Could you repeat the listing exactly, leaving out the pictures?

Start of Input records

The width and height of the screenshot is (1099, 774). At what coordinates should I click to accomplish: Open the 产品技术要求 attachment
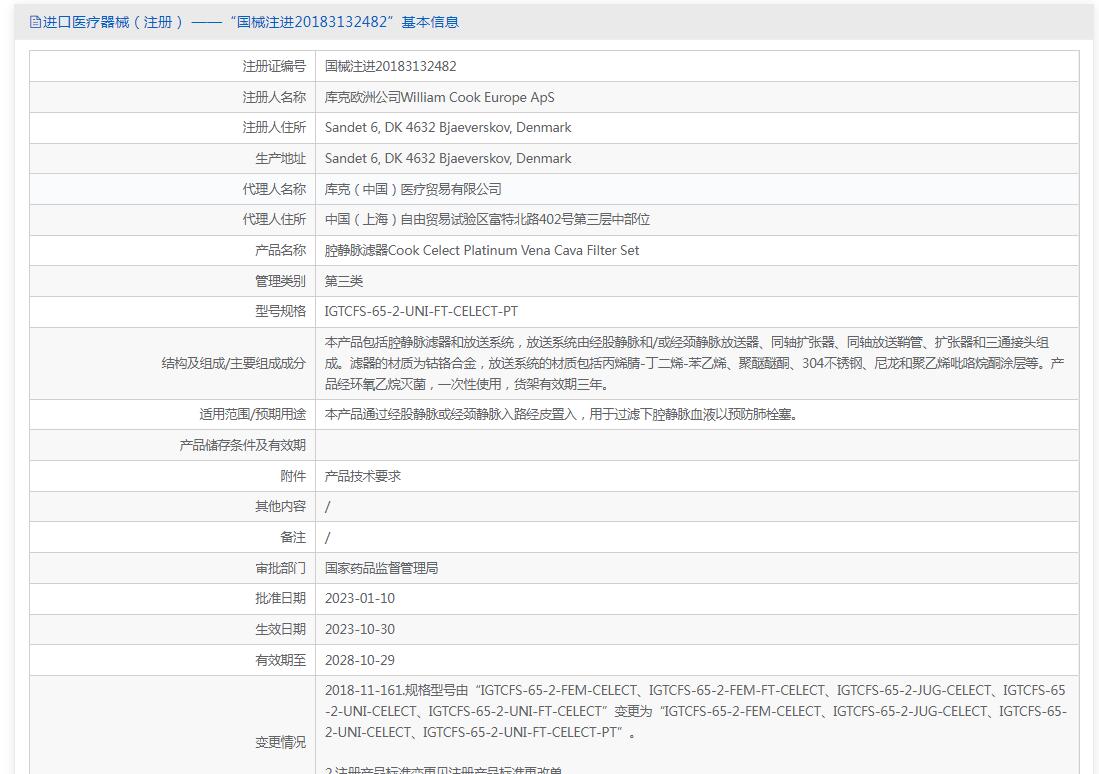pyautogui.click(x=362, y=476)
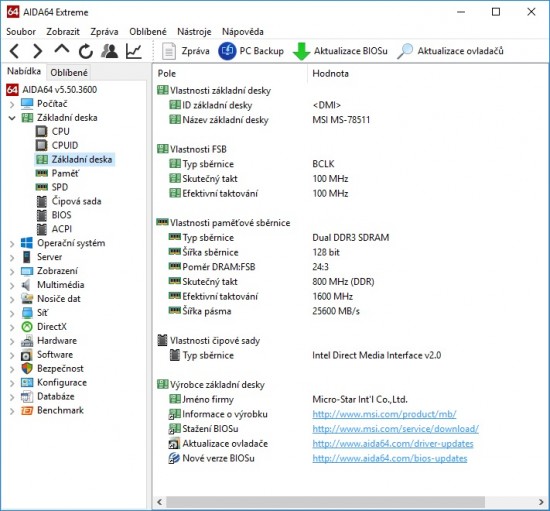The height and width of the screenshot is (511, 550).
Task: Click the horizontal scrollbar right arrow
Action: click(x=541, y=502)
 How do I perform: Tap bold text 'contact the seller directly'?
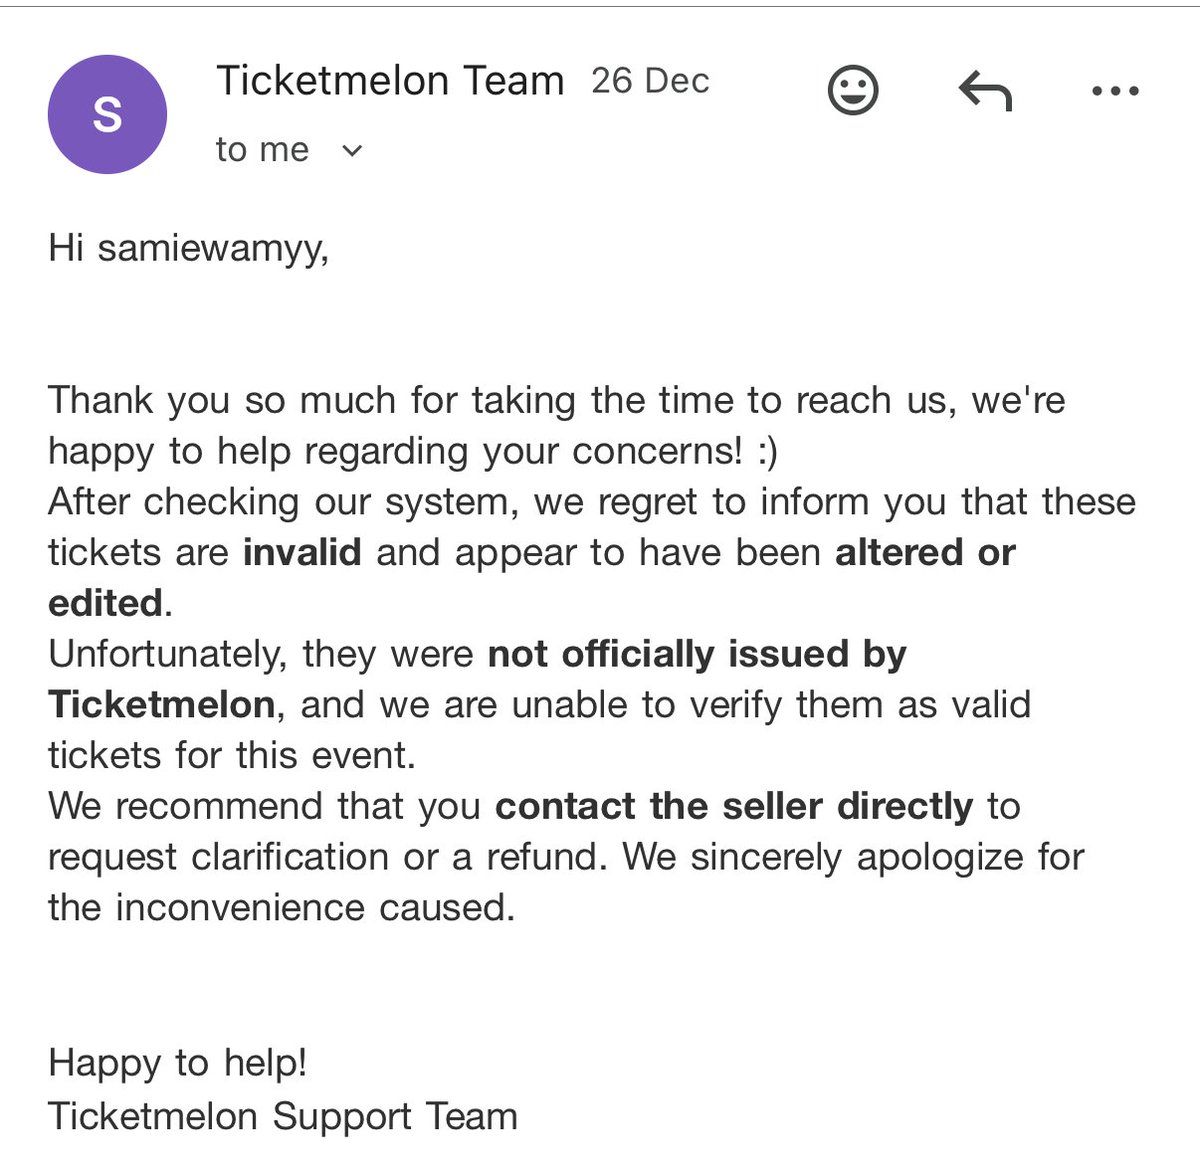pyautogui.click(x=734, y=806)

End of Input records

• _Exercise answer_
The width and height of the screenshot is (1099, 774). At what coordinates should I click to accomplish: Open the 产品技术要求 attachment
pyautogui.click(x=362, y=476)
The height and width of the screenshot is (511, 550).
Task: Click the horizontal scrollbar right arrow
Action: click(x=541, y=502)
 How do I perform: Tap bold text 'contact the seller directly'?
pyautogui.click(x=734, y=806)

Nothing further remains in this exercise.